Detection of aflatoxins (G1–2, B1–2), sterigmatocystin, citrinine and ochratoxin A in samples contaminated by microbes

A method is described for the simultaneous determination of common aflatoxins (G1, G2, B1, B2) and their precursor sterigmatocystin, and also citrinine and ochratoxin A. The method was applied to a building material matrix artificially contaminated with mycotoxin-producing fungi. The method includes extraction, sample pre-treatment and reversed-phase HPLC separation with tandem mass spectrometric identification and quantification using electrospray ionisation on a quadrupole ion trap mass analyser (ESI-MS-MS).

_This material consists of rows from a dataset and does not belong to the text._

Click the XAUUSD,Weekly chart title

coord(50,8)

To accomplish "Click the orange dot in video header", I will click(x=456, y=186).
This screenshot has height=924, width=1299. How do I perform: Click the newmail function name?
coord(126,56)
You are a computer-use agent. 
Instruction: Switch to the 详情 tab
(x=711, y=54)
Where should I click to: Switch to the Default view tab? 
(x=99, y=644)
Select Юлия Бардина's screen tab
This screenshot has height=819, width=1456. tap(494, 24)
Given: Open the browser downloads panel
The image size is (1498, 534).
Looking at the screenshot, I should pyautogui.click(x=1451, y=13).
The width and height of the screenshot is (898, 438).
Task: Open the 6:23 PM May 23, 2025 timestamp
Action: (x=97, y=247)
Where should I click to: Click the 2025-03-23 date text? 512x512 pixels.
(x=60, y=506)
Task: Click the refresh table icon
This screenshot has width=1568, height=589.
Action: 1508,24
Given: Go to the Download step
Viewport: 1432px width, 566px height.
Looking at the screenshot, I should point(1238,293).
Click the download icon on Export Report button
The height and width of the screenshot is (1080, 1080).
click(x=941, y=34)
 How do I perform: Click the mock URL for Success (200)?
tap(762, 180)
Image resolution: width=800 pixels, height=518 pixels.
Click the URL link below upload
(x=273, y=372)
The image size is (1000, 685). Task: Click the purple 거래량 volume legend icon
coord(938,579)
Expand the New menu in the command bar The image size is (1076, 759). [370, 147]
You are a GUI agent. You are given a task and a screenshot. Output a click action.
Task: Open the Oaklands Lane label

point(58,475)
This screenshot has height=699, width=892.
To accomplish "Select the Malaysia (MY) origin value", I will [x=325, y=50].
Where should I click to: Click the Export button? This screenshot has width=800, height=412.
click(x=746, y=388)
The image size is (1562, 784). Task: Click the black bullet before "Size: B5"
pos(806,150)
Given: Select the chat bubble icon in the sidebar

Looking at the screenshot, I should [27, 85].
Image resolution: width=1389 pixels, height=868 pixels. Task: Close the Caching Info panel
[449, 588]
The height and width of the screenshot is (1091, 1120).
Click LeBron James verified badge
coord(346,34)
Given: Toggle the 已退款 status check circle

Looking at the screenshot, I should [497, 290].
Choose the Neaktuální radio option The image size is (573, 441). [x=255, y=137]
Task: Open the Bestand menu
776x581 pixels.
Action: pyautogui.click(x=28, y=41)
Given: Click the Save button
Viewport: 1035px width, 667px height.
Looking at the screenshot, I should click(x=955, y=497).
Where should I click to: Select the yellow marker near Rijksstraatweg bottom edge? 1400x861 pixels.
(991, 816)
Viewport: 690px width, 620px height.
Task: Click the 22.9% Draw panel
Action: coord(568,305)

Aqueous methanol was used in the initial extraction and solvent partitioning and solid phase extraction in the purification of samples. The HPLC separation was run on-line with the ESI-MS-MS detection. The limit of quantification of the procedure was 200 ng for all compounds. Recoveries of the sample pre-treatment varied from 28 to 99%. The average compound- and concentration-dependent accuracy and precision (RSD) were 21 and 113%, respectively. The method includes small sample volumes (∼1 g in 20 ml) and few, non-labour intensive, sample treatment steps. It should allow for a high throughput of samples with good prospects of automation.